What kind of issues do business women face when starting a business?
No one can doubt that women have made great steps in the business world. There never have been more business women and female CEOs at any point in world history than right now. Nowadays, women can more easily find inspiration about entrepreneurship and launching a business by looking up to such thought leaders as Indra Nooyi (PepsiCo CEO), Ursula Burns (Xerox CEO) and Marissa Mayer (CEO of Yahoo!).[tweet_dis_img][/tweet_dis_img]
Even though, there has been great change affected in the business world. Business women still generally have a tougher climb to the top when it comes to starting and owning their own businesses.

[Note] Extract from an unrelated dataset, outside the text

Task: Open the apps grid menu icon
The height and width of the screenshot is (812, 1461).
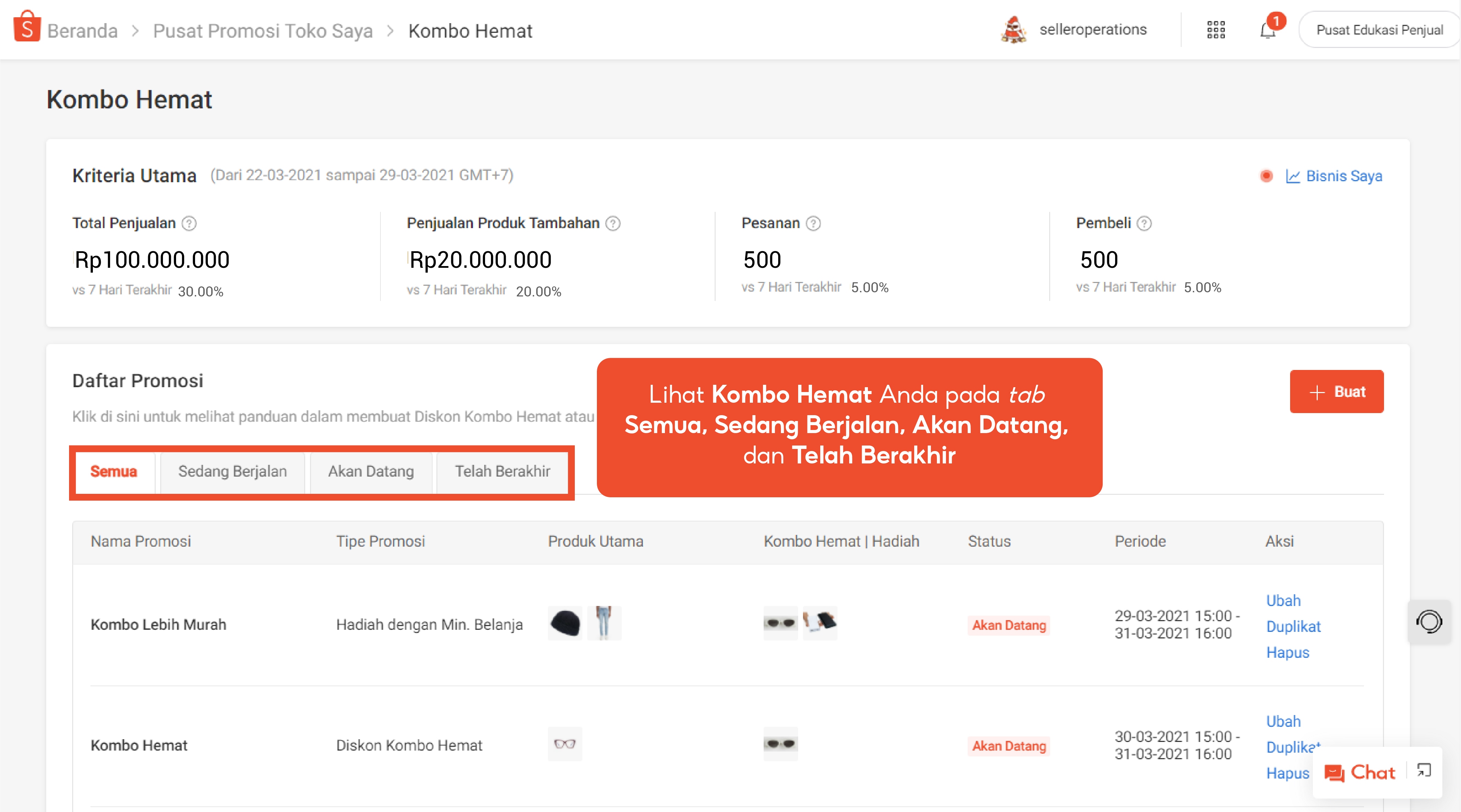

Here are some of the common issues that are still faced by women entrepreneurs:
1: “Is this a ‘real business’ or ‘just a nice little hobby’?
One of the most encountered problems that business women have to face when starting their own company has to do with being taken seriously. Lily Rice, a founder and designer of women’s sportswear brand ‘Lexie’ shared one of her many encounters on her way to success in Virgin’s ‘women of business’ series. She states: “My favourite personal episode was visiting a prospective accountant…He wanted to check if I owned a ‘real business’ or was this ‘just a nice little hobby’. One short mention of my rather serious (and albeit male) investor and suddenly I was offered a meeting with the owners of the firm. And this isn’t a one-time thing. “
Being taken seriously by other business owners, clients and investors is something very crucial for the development and growth of a company. While gender should not play a factor in it in any shape or form, the stereotype perpetuates with many. Being armed with a business plan, a list of your resources, and presenting as professionally as possible will diminish the stereotype as an impediment in achieving your dreams.
2: “Yes, I did achieve this!”
Even though women have shown throughout the years that they are just as capable of performing at high levels as men are, credibility is still an issue that is often faced by business women. Having to prove your knowledge, qualities, and achievements is not something frowned upon or foreign to men; however when you are being treated with distrust and scrutiny based on your gender, things become slightly different.
Jessica Richman, co-founder and CEO of uBiome, a platform for microbiome sequencing, – spoke out about the issues she faced with origin and financing for her company during a recent post for FastCompany. Richman advises women to “lead with the credentials you have, whether that’s an undergrad in a relevant field, domain experience, a high-powered MBA, or whatever…You don’t have to be defensive or have a chip on your shoulder, but I think you need to disarm those assumptions up front.”[tweet_dis_img][/tweet_dis_img]
Therefore, being able to defend yourself and stand by your achievements shows the confidence and strength that some people do not expect of business women. That is a great way to convince people in your abilities.
3: Age: Does it matter for men nearly as much as it does for women?
Being a young entrepreneur is inevitably difficult. However, the common view of men in their 20s opening up businesses and starting their careers quickly after college do not align with those about women. Men are often seen as courageous, brave and hardworking for wanting to run and own a business early on in their careers, which is in no way something which should change! However, business women are often seen as immature, inexperienced and naive for believing they could start a successful company on their own. As a result, raising capital may become much more difficult and investors tend to overlook the potentially great and profitable ideas that young women may have.
Mada Seghete, co-founder of developer tool Branch Metrics, who successfully raised more than $3 million advises young women in her interview for FastCompany not to focus on the fact that they are female. She says “”I have watched guys and girls pitch in my classes at business school, at launch competitions, and startup weekends and most times the guys are more confident when they pitch. I think if we solved the confidence issue and start believing that we are no different, our chances of raising money will become just the same. It’s a self-fulfilling prophecy.”
As a result, confidence and a firm belief in their abilities could help business women convince their audience that they have so much more to offer than what people may believe.
4: “Do I sound too aggressive?”
According to common belief, a good leader should be able to stand up for what he believes in, defend his points and be tough when needed or necessary. However nowadays it is a common obstacle for business women to do so without being labeled as “too bossy” or “aggressive”.
Alexandra Pierson, founder and CEO of social media app springpop talks about her initial concerns of coming off too aggressive at meetings and being afraid to sound firm when standing up for her choices. She says: “I eventually learned that, woman or not, my business would fail if I refused to defend or fight for it. Since then, I no longer worry about being seen as aggressive.”
Issues such as these are just a few of the challenges that women looking to start their own business encounter on daily basis. Social expectations and the patriarchal nature of the business environment can make it more difficult for bright, intelligent and driven women to succeed in the field. While progress has been made in many areas, being prepared to overcome gender-specific obstacles should be a part of every female entrepreneur’s toolbox.